Real-time input-output data collection.
Result:
Raw data
Comment: Because the tank is unstable, our data is not smooth at each periods. So we cut off the data from 800.25.
Plotting of non-offset free input, output
Simulation and actual result
Lab3
Aim
The purpose of this laboratory is to identify the W-T system model and design a control system and simulate it using MATLAB and Simulink. Final implementation of state feedback control with observer for both regulation and set point control (Output feedback control)
Methods:
The first part is to simulate two closed-loop control systems according to the experimental steps. Finally, the output (initial condition response) and control input are plotted. The first part is to simulate two closed-loop control systems according to the experimental steps. Finally, the output (initial condition response) and control input are plotted. The goal of setpoint control is to design a control system that outputs some specific constant reference output values as follows The following flow chart shows the state feedback method.
Then the figure shows the block diagram of the output feedback control system with observer.
This function is implemented using Simulink. The Simulink simulation model is shown in the following figure.
Results:
The following figure shows the deadbeat control and non-deadbeat control.
It can be clearly seen that deadbeat control is faster than the non-deadbeat control. But it also has some problem. That is, the deadbeat control input will rapidly rise in a very short period. That may cause dangerous. Thus, in this lab 3 non-deadbeat control will be used.
The following figure shows the compare reference output and Simulink output.

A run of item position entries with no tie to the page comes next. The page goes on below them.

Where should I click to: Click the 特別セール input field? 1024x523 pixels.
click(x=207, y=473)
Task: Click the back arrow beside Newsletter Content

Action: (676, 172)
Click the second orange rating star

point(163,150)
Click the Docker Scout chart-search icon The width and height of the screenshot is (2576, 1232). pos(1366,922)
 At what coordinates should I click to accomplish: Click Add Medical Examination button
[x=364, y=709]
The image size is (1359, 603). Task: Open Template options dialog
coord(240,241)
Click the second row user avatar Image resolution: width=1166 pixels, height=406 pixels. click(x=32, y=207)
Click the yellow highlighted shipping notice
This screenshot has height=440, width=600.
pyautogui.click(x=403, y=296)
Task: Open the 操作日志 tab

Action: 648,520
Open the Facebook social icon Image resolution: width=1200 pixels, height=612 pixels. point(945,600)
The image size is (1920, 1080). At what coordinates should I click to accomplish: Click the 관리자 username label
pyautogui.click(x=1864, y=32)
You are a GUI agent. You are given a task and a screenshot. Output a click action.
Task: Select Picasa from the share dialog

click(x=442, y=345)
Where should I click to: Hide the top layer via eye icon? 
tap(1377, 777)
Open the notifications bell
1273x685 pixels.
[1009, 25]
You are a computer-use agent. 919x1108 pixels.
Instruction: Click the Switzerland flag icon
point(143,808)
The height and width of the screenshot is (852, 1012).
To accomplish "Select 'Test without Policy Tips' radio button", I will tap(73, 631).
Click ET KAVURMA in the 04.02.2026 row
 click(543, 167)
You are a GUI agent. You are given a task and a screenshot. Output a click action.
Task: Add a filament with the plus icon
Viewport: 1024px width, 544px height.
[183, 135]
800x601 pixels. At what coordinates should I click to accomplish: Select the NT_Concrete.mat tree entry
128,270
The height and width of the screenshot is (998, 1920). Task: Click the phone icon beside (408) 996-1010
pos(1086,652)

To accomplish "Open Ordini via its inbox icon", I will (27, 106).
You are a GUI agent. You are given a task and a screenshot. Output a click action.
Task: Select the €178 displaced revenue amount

Also, the Simulink control input is shown too.
It can be observed that the trajectory of the analogy output is basically the same as that of the tracking reference, and it also coincides in many times.
The maximum and minimum values of Simulink control input are maximum in the first cycle. In the next few cycles, the maximum and minimum values are decreasing. The control input is kept within -0.5 and 0.5. Thus, the design is successfully.
Then use the Simulink model to check the state estimation error. The following figure shows this part.
The initial conditions of the observer and the system are different, but they are equal after the first sampling. Therefore, the functional design of the observer is very accurate.
Lab4
Aim:
This experiment aims to implement and evaluate the real-time performance of the deadbeat output feedback control system from Experiment 3 on the actual w-t system. It includes repeating the system identification from Lab 2 and performing the real-time control system implementation.
Result:
non-offset free output and input
offset free output and input
the 2nd half and entire offset free verification
the deadbeat control compares with non-deadbeat control
Comment: Similar to Lab 3, while deadbeat control provides a faster response, its input voltage exceeds the allowable range of [-0.5, 0.5], requiring us to exclude it from further design considerations.
Set-point control response
Set-point control response with observer and non-zero initial conditions
simulated and actual output feedback control
As can be seen from the figure, the output feedback control function operates normally. The paths of actual output and Simulink output are basically the same. But at the same time, we can see that in the second figure, the actual control input and Simulink control input cannot be the same size. Add 2 to the value of Simulink, and the two images will increase together. No solution has been found after troubleshooting.